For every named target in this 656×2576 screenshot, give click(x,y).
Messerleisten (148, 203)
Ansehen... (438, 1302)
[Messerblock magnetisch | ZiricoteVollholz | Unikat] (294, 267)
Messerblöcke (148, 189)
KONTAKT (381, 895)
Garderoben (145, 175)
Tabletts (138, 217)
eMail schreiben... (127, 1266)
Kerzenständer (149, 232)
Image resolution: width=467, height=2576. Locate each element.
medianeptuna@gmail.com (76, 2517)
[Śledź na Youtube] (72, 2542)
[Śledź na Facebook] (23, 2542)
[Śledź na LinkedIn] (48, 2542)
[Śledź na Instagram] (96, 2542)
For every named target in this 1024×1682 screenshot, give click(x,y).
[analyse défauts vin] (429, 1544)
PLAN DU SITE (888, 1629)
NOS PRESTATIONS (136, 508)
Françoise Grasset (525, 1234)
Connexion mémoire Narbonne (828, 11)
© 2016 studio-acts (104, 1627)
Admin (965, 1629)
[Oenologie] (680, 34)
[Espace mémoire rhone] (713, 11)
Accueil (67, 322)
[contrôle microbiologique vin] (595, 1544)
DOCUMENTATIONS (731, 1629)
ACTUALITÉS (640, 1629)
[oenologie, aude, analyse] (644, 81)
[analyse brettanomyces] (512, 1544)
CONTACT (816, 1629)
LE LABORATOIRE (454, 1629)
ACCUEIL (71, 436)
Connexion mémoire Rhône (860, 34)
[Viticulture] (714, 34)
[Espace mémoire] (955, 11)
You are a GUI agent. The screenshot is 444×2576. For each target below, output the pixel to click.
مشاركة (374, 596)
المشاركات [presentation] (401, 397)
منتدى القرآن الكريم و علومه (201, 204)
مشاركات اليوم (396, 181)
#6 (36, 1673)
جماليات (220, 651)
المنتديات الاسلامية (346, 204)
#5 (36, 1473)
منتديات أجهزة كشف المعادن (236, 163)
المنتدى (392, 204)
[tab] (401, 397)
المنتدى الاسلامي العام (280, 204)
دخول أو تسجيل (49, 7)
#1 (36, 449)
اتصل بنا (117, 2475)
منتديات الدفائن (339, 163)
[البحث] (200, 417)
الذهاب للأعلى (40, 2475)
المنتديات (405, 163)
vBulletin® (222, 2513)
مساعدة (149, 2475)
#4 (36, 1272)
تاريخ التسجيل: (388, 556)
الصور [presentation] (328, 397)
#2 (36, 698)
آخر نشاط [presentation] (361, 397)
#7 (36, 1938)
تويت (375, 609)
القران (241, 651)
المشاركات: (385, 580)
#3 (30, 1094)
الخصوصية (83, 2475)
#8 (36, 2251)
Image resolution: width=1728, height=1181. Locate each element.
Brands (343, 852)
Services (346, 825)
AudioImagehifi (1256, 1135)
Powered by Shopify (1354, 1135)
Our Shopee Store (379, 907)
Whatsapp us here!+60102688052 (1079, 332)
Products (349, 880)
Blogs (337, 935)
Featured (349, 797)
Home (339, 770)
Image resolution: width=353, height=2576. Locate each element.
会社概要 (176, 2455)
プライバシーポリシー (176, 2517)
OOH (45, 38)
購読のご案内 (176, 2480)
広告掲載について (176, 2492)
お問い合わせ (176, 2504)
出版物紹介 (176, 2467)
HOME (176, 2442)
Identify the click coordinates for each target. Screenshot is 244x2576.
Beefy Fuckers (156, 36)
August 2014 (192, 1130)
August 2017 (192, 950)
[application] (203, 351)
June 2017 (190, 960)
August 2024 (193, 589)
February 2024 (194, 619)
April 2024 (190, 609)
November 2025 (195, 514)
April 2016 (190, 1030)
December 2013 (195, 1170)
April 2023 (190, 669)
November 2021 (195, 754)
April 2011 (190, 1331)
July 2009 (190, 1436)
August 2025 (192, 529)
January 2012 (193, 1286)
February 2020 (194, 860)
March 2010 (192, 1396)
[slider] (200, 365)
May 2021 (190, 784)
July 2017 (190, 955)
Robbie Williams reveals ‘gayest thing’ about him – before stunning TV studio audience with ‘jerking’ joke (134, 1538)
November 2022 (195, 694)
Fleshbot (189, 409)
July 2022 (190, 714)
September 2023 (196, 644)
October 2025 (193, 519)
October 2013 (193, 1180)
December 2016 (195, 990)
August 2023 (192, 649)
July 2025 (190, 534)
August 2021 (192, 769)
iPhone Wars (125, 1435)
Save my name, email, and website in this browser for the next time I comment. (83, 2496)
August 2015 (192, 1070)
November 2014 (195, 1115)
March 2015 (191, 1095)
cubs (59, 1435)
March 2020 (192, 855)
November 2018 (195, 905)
===============
### Assigned task:
Take every line above that includes the string "Locate" and return it.

### Exercise response:
Image resolution: width=467, height=2576. Locate each element.
Image resolution: width=1728, height=1181. Locate each element.
Image resolution: width=353, height=2576. Locate each element.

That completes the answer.